SOLVENCY STATEMENT FOR REDEEMABLE PREFERENCE SHARES

  • Directors must evaluate:

    1. They’ve examined the company's position.

    2. Reviewed all liabilities, including contingencies.

    3. Affirm company’s ability to meet debts.

    4. Confirm assets exceed liabilities post-transaction.

  • Satisfying conditions ensures compliance and limits liability risks under s.114 CA 2016.

COMPANY GIVING FINANCIAL ASSISTANCE

  • Prohibition (s.123 CA 2016): Disallows providing financial assistance for:

    1. Purchasing own shares.

    2. Loans given for purchasing shares.

    3. Providing security for loans made for share purchases.

Example of Prohibited Financial Assistance:
  • Case reference: Selangor United Rubber Estates Ltd v Craddock (1968), demonstrating how a director’s schemes to misuse company funds for personal share purchasing has legal implications.

Exceptions to Financial Assistance

  1. Ordinary Course of Business: Lending as part of regular activities.

  2. Trust and Employee Schemes: Financial support in the form of loans or trusts for employees for purchasing shares.

  3. Sector-Specific Regulations: Companies under strict financial regulatory supervision may be granted leeway.

  4. For special resolutions not exceeding 10% of shareholder funds, except PLCs must comply with Bursa rules.

SOLVENCY TEST FOR FINANCIAL ASSISTANCE

  • Directors must each declare that:

    1. Company satisfies solvency tests for providing assistance.

    2. No grounds for debt payments existence.

    3. Company assets exceed liabilities.

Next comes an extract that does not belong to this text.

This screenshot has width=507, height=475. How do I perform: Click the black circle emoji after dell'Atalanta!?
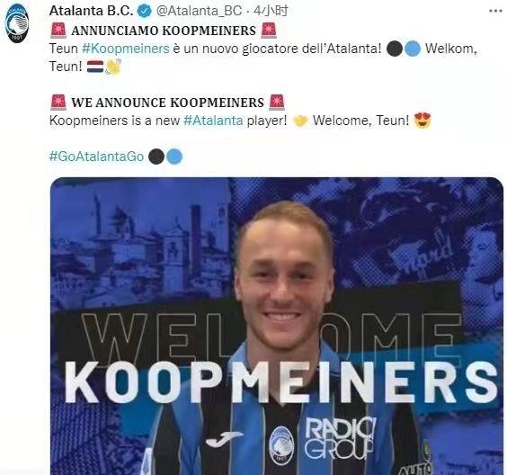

LEGAL CONSEQUENCES OF FINANCIAL ASSISTANCE VIOLATIONS

  1. On the Contract: Contracts remain valid (not void), enabling enforcement of rights under loans or securities, as per s.124 CA 2016.

  2. Third Party Liabilities: Borrowers are liable to reimburse loans derived from violations.

  3. Company's Liabilities: May initiate recovery actions against borrowers for loans granted.

  4. Liabilities for Lenders: They can recover loans associated with the contract, with options to claim against involved officers or guarantee claims.

  5. Officers Violating FA Rules: Exposed to civil liabilities from affected parties.

DIVIDEND RULE

  • Definition: Dividends can only be paid from actual profits while ensuring company solvency, and are strictly regulated under CA 2016.

Crucial Principles of Dividend Declaration

  1. Financial Year Separation: Treats profits of each trading year independently.

  2. Non-Cash Dividends: Requires constitutional authority to offer dividends in forms other than cash.

  3. Director's Authority: Directors hold sole authority to authorize dividend distributions per s.132(1) CA 2016.

  4. Solvency Statements: Directors must prepare solvency statements before distributions.

  5. Consequences for Infringement: Directors may face legal action for failure to ensure compliance, subject to criminal and civil repercussions as discussed earlier.